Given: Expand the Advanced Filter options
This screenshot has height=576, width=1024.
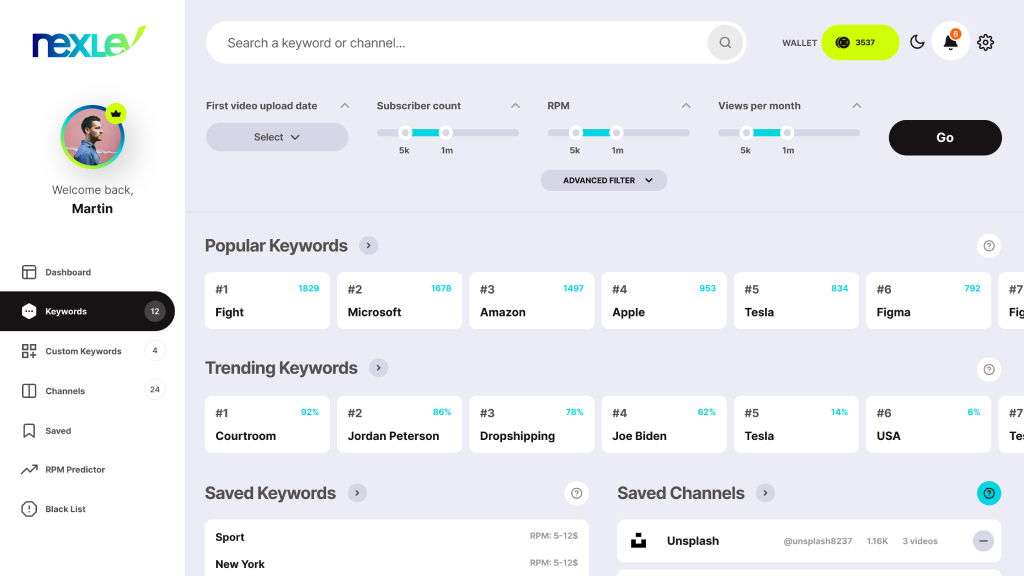Looking at the screenshot, I should pyautogui.click(x=604, y=180).
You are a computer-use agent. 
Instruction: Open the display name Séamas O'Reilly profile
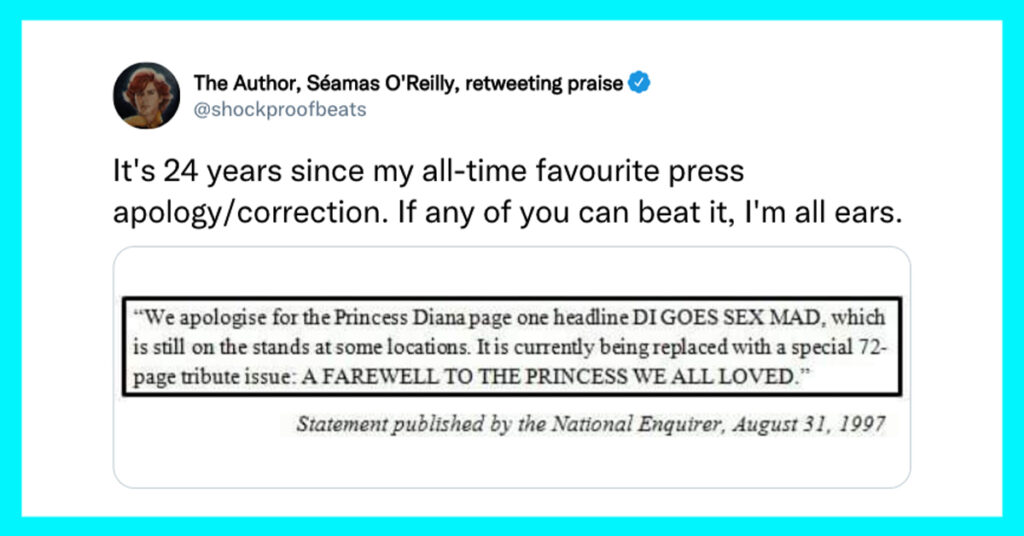(408, 83)
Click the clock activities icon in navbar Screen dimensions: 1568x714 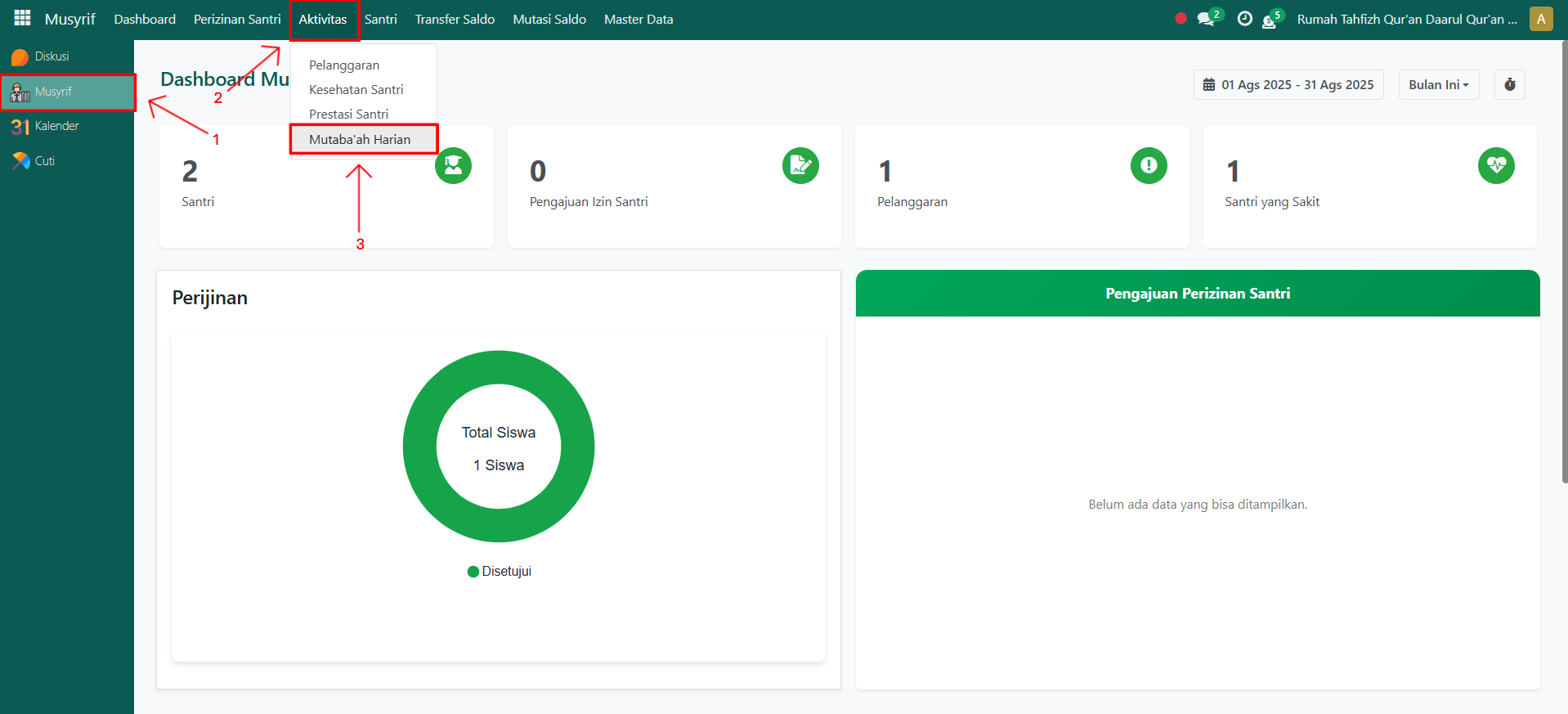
····················
WRITTEN PROBLEM
Lay out every line of the records above as a numbered list, skipping blank lines and leaving out the pictures.

OUTPUT BELOW
1. Given: Expand the Advanced Filter options
2. This screenshot has height=576, width=1024.
3. Looking at the screenshot, I should pyautogui.click(x=604, y=180).
4. You are a computer-use agent. 
5. Instruction: Open the display name Séamas O'Reilly profile
6. (408, 83)
7. Click the clock activities icon in navbar Screen dimensions: 1568x714 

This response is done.